3. To provide a forum for state law enforcement and command level personnel operationally involved in drug enforcement to exchange management and information.
The eight participating states initially met to discuss problems within their states, the sharing of intelligence, focusing on investigative techniques, and the development and use of technical investigative equipment. In addition, the consensus views of this representative group began to have an impact on federal policy, federal legislation, and the regional allocation of federal personnel and resources. With other states quickly recognizing the value of such cooperative law enforcement efforts and a unified voice, the organization expanded its membership and in 1984 became chartered as the National Alliance of State Drug Enforcement Agencies (NASDEA). Membership now includes state-level drug law enforcement representation from all fifty states. NASDEA seeks to improve the sharing of information and enforcement actions not only at the state and local level, but also between member states and at the federal level.

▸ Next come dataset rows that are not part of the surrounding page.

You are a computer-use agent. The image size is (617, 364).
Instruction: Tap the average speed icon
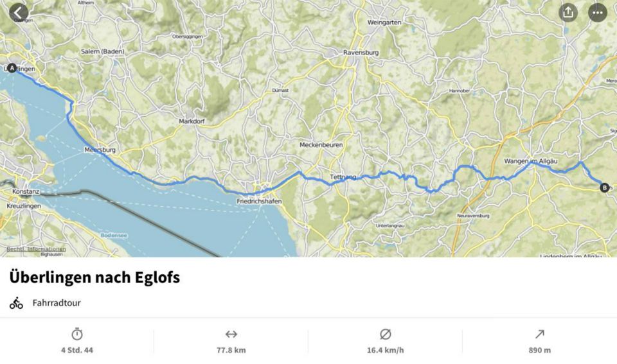(385, 334)
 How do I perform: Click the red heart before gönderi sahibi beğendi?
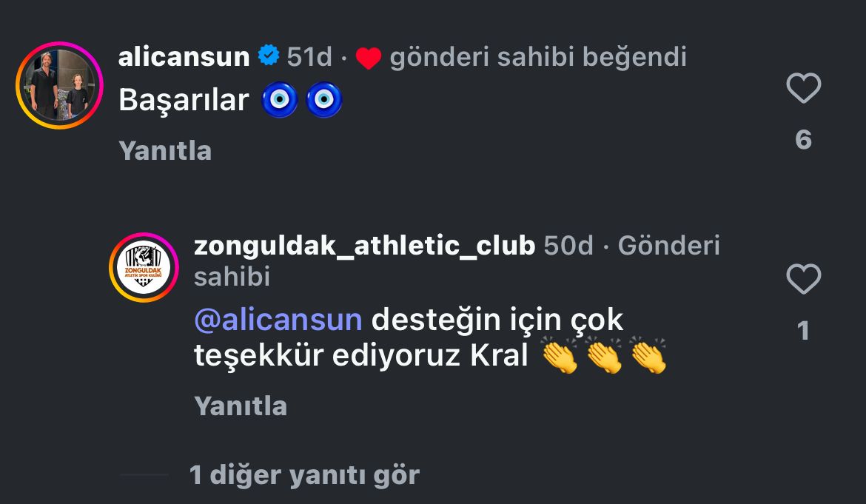pyautogui.click(x=369, y=58)
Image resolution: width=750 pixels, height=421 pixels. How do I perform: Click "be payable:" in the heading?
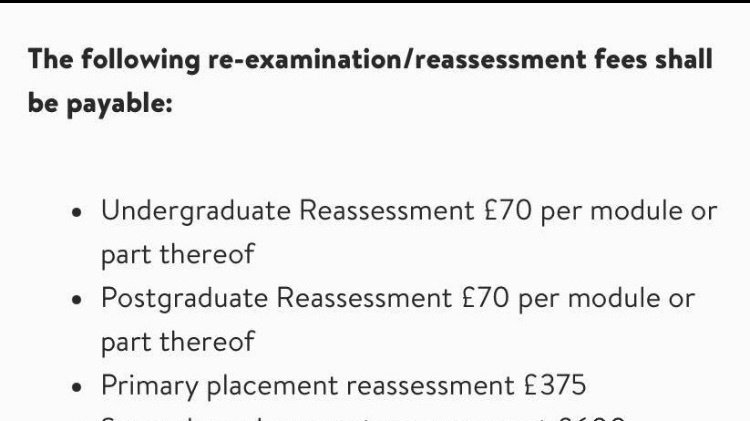point(100,103)
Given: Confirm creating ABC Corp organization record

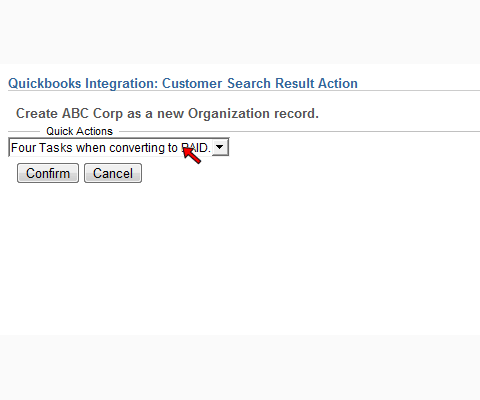Looking at the screenshot, I should tap(48, 173).
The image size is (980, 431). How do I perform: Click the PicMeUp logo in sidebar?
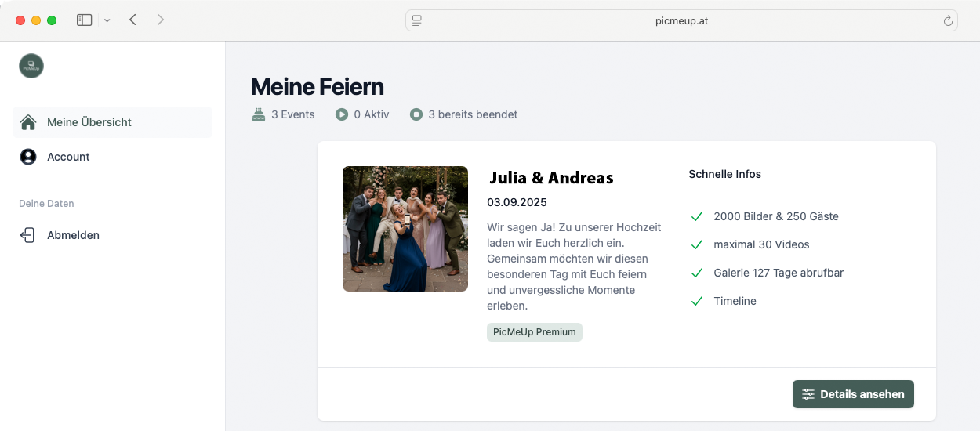31,66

To this end, the Alliance has established and continues a close working relationship with the Office of National Drug Control Policy (ONDCP), the National Criminal Justice Association (NCJA), the National Governors Association, and the International Association of Chiefs of Police (IACP). The Alliance’s inclusive state representation and national networking has resulted in NASDEA’s recognition as a major voice in national drug enforcement policy and strategy. Today, NASDEA continues to exchange intelligence information and strategies, which impact both state and federal agencies. A major focus has evolved in the area of narcotics intelligence sharing, which now includes both state and federal sources. The Alliance has also provided focus on the issue of establishing an inclusive federal drug pointer index, which cooperatively involves all federal narcotics enforcement efforts. Dialogue between the Alliance, U. S. Drug Enforcement Administration, Federal Bureau of Investigation, and U. S. Attorney General’s Office has led to a commitment by all federal entities to work toward the establishment of this critical investigative tool.
Now, the Alliance’s original three-pronged focus remains a valid strategy as the Alliance continues to encourage cooperation in drug enforcement operations and policy development targeting inter-state, regional, and national issues.